今夜の「二本松少年隊の悲劇」は必ず見ます。応援してます!(きのこ)
 
   
Posted at 09:21 / 八重の桜 / この記事のURL
コメント(4)
怒れ八重!『八重の桜』(22) / 2013年06月07日(金)
『八重の桜』第22回 「弟のかたき」

前回「敗戦の責任」は、修理と三郎の死をみごとに描き、その周辺のディスカッションも秀逸に仕上げてきた。感想で誉めまくったけれど、むつみんスゴイ!おみごと!

(主人公が山本八重だし、うちのブログの最多エントリが山本耕史だし。勝手ながら山本むつみさんに愛称をつけて呼ばせてください。
むっちゃん、ムッチー、山ムー、といろいろ考えたけど、ミタニンも青ざめる大河の出来なので、ムツミンにして、なおかつ本人のイメージが柔らかいのでひらがなにしました。どうでしょかね?良かったらみんなで使ってね)

【ならぬことはならぬ、とは】

21回を堪能した後で、しかし一点、引っかかる部分があった。
それは、一言で言えば

「『ならぬことはならぬ』は、現実否認と思考停止の叫びなのか?」
という疑問。これを先に提示しておきたい。

「什の教え」の結びにある、有名なフレーズ。第2回のサブタイトルでもあった。しかしここのところ、精一杯公平に見ても、この言葉が「現実否認」と「思考停止」と思われても仕方がないように思う。

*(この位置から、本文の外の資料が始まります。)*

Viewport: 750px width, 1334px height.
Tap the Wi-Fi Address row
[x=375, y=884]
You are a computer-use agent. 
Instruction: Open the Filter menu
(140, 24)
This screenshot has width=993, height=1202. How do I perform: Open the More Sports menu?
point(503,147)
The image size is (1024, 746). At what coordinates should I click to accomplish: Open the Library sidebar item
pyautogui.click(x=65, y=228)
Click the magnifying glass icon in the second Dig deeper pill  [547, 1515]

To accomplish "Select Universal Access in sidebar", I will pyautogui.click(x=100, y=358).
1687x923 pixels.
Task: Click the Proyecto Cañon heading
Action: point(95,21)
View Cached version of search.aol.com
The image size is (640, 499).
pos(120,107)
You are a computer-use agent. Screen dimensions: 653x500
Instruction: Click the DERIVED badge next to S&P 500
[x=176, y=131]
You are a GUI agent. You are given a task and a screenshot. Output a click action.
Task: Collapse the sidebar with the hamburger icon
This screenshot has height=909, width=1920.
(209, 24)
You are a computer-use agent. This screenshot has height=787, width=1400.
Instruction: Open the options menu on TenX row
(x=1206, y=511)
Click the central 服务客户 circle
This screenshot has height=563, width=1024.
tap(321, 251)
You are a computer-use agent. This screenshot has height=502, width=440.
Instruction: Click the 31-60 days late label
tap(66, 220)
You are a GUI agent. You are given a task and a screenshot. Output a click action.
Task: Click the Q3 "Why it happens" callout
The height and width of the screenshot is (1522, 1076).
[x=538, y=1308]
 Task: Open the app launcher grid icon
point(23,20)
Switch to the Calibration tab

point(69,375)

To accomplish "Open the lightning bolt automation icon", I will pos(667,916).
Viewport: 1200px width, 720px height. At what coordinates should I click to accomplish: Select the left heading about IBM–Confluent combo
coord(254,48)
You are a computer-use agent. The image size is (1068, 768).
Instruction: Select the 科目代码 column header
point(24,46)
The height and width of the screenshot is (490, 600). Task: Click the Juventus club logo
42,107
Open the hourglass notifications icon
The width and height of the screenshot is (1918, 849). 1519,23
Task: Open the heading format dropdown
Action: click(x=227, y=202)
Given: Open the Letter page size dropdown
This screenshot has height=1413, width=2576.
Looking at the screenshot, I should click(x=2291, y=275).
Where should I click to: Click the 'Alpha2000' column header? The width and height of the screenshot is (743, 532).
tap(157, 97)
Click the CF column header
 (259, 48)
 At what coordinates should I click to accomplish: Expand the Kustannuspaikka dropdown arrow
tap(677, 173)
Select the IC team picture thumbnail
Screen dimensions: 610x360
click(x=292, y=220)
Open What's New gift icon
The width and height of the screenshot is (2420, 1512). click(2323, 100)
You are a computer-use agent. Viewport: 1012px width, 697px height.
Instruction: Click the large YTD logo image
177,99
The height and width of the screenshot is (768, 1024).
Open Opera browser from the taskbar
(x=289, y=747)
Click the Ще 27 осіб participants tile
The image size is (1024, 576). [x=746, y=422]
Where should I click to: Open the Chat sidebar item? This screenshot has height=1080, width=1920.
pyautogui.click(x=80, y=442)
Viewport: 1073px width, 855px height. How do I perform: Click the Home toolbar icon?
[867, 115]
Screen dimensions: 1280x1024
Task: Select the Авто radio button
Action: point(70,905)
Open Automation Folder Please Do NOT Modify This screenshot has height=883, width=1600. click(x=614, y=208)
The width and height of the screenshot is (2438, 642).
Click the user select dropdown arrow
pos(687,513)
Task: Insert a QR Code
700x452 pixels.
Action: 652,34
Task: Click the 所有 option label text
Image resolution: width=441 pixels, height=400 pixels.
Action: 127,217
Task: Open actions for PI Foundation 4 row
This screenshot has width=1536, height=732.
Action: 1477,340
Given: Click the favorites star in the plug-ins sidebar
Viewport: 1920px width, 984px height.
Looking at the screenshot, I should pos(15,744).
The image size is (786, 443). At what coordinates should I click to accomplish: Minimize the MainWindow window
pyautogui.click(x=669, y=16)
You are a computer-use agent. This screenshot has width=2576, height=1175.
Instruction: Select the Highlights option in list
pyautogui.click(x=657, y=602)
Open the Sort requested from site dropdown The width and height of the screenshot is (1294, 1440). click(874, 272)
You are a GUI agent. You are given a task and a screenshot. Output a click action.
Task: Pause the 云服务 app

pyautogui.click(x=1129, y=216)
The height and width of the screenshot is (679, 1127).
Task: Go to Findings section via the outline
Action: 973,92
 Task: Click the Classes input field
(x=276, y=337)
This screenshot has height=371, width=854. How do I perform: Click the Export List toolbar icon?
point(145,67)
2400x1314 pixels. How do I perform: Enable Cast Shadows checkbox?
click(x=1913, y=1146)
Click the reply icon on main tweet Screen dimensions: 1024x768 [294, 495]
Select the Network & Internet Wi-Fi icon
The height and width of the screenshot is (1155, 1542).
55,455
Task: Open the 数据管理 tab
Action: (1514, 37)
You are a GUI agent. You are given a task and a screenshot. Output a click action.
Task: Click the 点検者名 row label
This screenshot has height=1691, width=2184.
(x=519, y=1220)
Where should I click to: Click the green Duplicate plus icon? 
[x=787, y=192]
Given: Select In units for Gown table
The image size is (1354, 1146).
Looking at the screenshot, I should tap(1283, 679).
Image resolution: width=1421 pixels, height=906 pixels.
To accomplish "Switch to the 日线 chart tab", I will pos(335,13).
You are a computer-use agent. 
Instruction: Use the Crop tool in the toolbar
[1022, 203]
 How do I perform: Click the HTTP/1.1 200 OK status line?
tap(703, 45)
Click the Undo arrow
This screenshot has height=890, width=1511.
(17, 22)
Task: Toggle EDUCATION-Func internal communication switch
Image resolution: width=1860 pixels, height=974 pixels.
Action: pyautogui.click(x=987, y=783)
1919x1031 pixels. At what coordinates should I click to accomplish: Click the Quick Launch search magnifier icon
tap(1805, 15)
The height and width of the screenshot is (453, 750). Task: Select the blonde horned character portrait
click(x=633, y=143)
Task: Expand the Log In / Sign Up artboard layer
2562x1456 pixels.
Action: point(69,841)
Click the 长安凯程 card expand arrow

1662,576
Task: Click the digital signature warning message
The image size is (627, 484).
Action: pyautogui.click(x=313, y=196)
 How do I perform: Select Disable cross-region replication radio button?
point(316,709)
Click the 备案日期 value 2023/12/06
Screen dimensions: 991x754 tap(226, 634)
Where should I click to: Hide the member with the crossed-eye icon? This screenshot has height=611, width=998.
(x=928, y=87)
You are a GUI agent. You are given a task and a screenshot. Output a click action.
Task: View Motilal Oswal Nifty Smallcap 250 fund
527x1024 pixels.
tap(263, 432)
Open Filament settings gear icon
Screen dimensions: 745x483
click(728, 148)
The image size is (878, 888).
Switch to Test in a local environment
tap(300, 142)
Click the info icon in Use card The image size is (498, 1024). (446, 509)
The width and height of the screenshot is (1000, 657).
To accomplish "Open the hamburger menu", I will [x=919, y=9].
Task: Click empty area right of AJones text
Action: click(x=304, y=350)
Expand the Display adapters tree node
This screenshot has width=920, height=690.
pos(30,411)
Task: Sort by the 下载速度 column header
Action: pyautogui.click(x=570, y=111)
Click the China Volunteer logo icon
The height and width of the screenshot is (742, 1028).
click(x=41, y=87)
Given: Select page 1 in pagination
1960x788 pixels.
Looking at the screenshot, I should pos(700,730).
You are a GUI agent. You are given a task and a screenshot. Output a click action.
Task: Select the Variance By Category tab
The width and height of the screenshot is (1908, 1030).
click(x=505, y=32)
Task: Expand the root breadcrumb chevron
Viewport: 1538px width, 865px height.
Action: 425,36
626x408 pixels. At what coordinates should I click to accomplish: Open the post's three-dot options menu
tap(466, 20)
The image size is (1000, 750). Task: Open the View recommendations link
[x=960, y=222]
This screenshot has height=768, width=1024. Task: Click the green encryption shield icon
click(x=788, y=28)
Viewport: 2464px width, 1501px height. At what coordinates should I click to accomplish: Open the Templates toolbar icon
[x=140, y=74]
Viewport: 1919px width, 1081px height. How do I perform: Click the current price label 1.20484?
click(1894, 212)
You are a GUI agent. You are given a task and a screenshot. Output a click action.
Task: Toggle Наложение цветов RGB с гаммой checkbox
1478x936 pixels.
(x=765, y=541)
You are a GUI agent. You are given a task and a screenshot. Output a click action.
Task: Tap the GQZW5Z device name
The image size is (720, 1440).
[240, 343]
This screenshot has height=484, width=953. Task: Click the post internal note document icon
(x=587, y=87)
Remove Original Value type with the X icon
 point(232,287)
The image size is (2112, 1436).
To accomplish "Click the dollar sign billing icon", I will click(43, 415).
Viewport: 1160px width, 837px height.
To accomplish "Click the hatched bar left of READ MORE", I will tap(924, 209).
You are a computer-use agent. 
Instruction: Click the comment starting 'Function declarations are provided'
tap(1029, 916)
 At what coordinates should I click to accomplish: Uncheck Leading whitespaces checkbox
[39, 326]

先週第21回、尚之助が「賊軍にならぬためにいったん恭順して」と言った途端、父の権八は切れて言った。
「にしは腰抜けか!ならぬことはならぬ!

問答無用。もうこれ以上は聞く耳持たん!くらいの勢い。
老武士の権八だけではなく、若い八重すらも、直後に尚之助に言う。
「すまねえなし。んだけんど、わだしもとっつぁまの言うことが正しいと思いやす。何年も都をお守りしていた会津が、朝敵のはずはねえ。(中略)
皆で戦えば、負けたままでは終わんね。ならぬことは、ならぬのです」。

先週の八重は、その後の尚之助の言葉「やり直すための恭順なんです!」を受け入れたのだが・・・。

今回は「弟のかたき」という、少し驚くようなサブタイトル。
今どき、忠臣蔵だって「敵討ち」というテーマでは描かれない。
それも、公式本を見ると「戦雲、東へ」というサブタイだったのを、わざわざ改変している。

なにゆえ・・・?

また今回も、定番とはちょっと違う、歴史やキャラクターの描き方がいくつかあり、それが余計に「むつみん大河」への興味を募らせる。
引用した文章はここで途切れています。